A visual narrative is more powerful than a wall of text. This diagram should clearly show how an attacker moves from an initial foothold to achieving their objective. It contextualizes individual vulnerabilities within a larger attack story.

Initial Input (Malicious Prompt) System Entry (Prompt Injection) Privilege Escalation (Access Backend API) Business Impact (PII Data Exfiltration)

The Recommendations Matrix

For technical and management audiences, a summary table that maps findings to actions is invaluable. It serves as a quick reference and a project management tool for the remediation phase. Prioritize ruthlessly.

Finding ID Vulnerability Risk Recommendation Owner
AI-001 Indirect Prompt Injection via File Upload Critical Implement strict input sanitization on parsed text from all uploaded documents. AppDev Team
AI-002 Model Evasion via Unicode Obfuscation High Normalize all user inputs to a standard character set (e.g., NFKC) before processing. ML Ops
AI-003 Excessive Agency in Function Calling High Require user confirmation for any function call that performs a state-changing action. AppDev Team

Common Presentation Pitfalls to Avoid

Creating an impactful presentation is as much about avoiding mistakes as it is about including the right content.

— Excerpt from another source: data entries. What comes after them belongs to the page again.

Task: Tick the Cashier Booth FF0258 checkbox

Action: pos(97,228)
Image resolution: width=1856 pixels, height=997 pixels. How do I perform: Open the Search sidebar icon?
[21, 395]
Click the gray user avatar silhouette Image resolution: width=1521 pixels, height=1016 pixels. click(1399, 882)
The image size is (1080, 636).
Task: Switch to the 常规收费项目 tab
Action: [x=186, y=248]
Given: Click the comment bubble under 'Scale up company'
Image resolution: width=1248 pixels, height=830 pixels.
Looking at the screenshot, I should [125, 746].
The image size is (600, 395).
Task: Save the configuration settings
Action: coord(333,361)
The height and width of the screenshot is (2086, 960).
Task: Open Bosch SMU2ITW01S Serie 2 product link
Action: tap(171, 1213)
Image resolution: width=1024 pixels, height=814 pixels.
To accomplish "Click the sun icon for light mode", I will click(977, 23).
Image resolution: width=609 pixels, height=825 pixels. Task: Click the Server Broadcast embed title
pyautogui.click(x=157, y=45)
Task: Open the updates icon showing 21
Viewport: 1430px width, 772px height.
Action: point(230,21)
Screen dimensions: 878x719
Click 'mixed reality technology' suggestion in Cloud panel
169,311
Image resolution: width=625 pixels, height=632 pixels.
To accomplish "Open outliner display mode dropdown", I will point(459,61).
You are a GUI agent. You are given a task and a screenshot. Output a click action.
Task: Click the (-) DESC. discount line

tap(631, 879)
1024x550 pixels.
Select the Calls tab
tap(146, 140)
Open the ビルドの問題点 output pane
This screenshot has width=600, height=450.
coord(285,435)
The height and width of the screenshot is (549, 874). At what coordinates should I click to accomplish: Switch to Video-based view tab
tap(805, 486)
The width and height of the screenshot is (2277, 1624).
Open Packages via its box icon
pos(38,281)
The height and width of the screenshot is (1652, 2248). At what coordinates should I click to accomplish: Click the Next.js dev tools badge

  • The Wall of Text: If your audience is reading your slides, they are not listening to you. Use keywords, phrases, and visuals. Your narration provides the detail.
  • One Deck to Rule Them All: A presentation that tries to satisfy both the C-suite and the senior engineers will fail at both. Create separate, tailored versions.
  • Presenting Findings, Not Risks: Don’t just state “We found a prompt injection vulnerability.” Instead, say “We discovered a flaw that allows an attacker to steal customer data by uploading a crafted document.” Connect every finding to its business impact.
  • Lack of a Clear “Ask”: End your presentation with a clear and specific call to action. What do you want the audience to do? Approve a budget? Assign resources? Prioritize a fix? Be direct.